TASK TO COMPLETE
The response should consist of every line below, unchanged.

§

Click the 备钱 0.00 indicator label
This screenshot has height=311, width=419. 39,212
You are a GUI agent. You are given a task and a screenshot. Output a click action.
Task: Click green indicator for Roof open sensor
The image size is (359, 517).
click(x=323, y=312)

§

RESULT
Click the 备钱 0.00 indicator label
This screenshot has height=311, width=419. 39,212
You are a GUI agent. You are given a task and a screenshot. Output a click action.
Task: Click green indicator for Roof open sensor
The image size is (359, 517).
click(x=323, y=312)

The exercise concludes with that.